Rund 40.000 Fahrer hätten wegen CoV ihre Lkw-Führerscheinprüfungen bisher nicht ablegen können, so Shapps, der laut „Guardian“ anfügt, dass die Regierung bereits das Gesetz geändert habe und er davon ausgehe, dass die damit deutlich aufgestockten Möglichkeiten für Lkw-Führerscheinprüfungen schon bald diesen „Engpass“ beseitigen werden.

Branche fordert langfristige Lösung

Man müsse aber auch dafür sorgen, dass der Beruf des Lkw-Fahrers attraktiver werde, so Shapps, der laut Reuters auch eingestand, dass Großbritannien lange von billigen Arbeitskräften zumeist aus Osteuropa profitiert habe. Einen Zusammenhang des aktuellen Mangels an Lkw-Fahrern mit dem EU-Austritt weist die britische Regierung aber nach wie vor zurück.

Während rund um die Lkw-Fahrer-Krise derzeit Bilder von chaotischen Szenen auf einigen britischen Tankstellen in der Auslage stehen, sorgt der Mangel an Lkw-Fahrern auch für immer größer werdende Lücken in den britischen Supermarktregalen. Nach Zahlen der Statistikbehörde Office of National Statistics (ONS) hatte in den letzten zwei Wochen bereits jeder Sechste Schwierigkeiten, „wesentliche“ Artikel zu finden. Zunehmende Besorgnis gebe es schließlich mit Blick auf das näher rückende Weihnachtsgeschäft. Laut „Guardian“ betrachte der Einzelhandel hier Beeinträchtigungen bereits als „unvermeidlich“.

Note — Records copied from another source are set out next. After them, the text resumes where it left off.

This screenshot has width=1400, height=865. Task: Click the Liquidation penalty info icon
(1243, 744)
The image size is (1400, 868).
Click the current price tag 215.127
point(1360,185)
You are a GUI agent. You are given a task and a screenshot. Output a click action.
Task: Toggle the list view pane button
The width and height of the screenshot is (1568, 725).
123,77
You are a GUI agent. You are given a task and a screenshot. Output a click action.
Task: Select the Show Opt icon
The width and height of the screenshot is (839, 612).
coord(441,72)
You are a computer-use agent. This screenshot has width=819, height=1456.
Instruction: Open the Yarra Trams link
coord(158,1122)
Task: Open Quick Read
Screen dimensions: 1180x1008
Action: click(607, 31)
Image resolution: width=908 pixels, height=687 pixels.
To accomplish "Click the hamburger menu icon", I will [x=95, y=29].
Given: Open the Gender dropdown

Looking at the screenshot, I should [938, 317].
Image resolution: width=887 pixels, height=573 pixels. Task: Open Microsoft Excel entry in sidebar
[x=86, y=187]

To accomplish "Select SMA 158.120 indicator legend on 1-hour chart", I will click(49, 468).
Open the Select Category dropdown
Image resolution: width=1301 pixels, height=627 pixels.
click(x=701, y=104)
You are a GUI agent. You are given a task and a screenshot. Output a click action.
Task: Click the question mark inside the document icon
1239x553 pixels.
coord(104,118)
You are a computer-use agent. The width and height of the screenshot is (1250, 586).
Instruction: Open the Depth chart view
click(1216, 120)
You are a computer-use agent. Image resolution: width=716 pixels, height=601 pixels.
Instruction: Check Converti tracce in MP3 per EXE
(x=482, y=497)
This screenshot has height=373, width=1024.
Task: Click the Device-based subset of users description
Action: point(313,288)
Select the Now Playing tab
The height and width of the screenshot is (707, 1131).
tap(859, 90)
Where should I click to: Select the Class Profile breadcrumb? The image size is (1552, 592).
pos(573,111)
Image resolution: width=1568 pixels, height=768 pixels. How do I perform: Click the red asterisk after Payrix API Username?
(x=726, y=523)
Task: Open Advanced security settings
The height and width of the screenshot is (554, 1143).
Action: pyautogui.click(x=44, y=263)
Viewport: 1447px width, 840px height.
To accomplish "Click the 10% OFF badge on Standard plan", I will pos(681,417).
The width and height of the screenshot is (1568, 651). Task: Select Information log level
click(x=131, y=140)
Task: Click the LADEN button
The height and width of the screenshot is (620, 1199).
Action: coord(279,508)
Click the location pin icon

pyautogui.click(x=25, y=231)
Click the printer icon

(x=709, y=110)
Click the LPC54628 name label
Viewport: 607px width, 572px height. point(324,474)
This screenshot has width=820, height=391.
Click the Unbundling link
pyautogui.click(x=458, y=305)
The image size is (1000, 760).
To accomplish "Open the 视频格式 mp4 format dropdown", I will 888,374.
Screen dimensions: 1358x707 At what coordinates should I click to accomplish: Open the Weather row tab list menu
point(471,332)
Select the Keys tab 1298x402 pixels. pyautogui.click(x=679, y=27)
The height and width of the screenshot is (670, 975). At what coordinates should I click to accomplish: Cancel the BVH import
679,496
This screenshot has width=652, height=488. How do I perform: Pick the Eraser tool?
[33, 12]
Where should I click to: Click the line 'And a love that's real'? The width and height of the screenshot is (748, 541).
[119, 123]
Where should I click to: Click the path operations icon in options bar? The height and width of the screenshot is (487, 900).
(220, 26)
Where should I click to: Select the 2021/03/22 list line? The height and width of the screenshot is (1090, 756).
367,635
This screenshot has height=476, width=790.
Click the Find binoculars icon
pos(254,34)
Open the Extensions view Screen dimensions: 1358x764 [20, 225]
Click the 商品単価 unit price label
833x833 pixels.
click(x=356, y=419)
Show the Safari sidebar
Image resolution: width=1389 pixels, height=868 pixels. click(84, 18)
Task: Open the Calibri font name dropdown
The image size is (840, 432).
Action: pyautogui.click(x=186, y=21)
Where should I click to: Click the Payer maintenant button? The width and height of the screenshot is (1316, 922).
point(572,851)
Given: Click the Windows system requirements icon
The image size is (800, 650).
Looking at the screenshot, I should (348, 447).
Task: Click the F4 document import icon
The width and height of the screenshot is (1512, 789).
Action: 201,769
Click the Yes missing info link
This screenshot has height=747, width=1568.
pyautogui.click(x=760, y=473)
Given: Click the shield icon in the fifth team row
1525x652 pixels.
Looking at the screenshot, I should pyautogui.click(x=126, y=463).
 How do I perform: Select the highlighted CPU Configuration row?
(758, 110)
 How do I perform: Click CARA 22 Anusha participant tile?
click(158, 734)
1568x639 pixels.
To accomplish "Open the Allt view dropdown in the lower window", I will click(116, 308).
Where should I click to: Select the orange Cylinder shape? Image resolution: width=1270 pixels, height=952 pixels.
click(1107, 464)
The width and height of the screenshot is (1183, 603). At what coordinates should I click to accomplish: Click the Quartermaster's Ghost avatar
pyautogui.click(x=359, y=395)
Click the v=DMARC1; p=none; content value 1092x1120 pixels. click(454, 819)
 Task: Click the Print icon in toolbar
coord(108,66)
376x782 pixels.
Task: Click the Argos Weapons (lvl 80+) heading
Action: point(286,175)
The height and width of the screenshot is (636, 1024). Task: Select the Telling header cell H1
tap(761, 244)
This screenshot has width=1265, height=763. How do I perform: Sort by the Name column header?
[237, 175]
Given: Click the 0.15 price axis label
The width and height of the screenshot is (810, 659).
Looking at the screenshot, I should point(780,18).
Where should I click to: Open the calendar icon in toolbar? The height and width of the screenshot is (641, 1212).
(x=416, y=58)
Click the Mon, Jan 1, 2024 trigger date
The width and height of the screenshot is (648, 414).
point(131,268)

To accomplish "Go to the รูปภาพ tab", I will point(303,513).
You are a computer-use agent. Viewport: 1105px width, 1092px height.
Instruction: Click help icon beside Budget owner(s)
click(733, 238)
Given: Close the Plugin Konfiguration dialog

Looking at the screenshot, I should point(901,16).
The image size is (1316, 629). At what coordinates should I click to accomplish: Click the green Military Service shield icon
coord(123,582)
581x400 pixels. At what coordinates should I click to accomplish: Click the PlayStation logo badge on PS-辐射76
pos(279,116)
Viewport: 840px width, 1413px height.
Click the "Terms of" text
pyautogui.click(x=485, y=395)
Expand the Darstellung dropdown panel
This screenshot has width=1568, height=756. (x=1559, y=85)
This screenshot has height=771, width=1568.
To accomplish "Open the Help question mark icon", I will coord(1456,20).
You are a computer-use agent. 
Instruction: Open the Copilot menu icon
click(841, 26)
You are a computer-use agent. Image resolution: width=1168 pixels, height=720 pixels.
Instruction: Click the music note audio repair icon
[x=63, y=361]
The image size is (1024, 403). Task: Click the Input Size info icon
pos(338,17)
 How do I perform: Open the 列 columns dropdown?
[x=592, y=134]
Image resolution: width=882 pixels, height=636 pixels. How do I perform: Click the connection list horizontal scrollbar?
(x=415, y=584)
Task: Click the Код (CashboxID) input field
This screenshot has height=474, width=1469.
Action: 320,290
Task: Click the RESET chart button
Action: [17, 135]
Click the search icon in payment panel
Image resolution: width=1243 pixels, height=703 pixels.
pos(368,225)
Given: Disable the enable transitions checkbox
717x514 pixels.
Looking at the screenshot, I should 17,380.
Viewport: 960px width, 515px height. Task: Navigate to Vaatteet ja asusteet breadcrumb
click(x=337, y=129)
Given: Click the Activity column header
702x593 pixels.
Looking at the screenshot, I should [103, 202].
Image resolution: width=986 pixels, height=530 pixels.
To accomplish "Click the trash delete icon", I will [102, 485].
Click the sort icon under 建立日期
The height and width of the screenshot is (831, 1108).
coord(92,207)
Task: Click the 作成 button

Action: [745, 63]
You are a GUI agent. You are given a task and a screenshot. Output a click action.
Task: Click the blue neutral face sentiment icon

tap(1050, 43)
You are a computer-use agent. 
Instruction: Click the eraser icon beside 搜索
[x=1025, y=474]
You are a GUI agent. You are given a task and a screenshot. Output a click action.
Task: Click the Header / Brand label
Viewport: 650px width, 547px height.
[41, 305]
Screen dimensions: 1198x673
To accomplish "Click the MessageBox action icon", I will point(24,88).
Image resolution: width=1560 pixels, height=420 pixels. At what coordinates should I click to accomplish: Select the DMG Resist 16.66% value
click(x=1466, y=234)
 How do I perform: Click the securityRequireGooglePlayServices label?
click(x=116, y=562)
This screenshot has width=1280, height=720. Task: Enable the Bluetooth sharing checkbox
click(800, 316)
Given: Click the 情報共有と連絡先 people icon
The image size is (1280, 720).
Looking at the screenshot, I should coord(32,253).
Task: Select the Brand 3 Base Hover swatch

Auch was die im Raum stehende Änderung der Visaregeln betrifft, sei es aus Branchensicht demnach möglicherweise schon zu spät, um damit für eine störungsfreie Logistik des Weihnachtsgeschäfts der Einzelhändler zu sorgen. Internationale Fahrer könnten aber – wenn auch nur kurzfristig – durchaus helfen, die angespannte Lage zu entspannen, so ein Vertreter der Branche, der gegenüber Reuters sagte: Langfristig brauche man aber höhere Löhne und bessere Arbeitsbedingungen.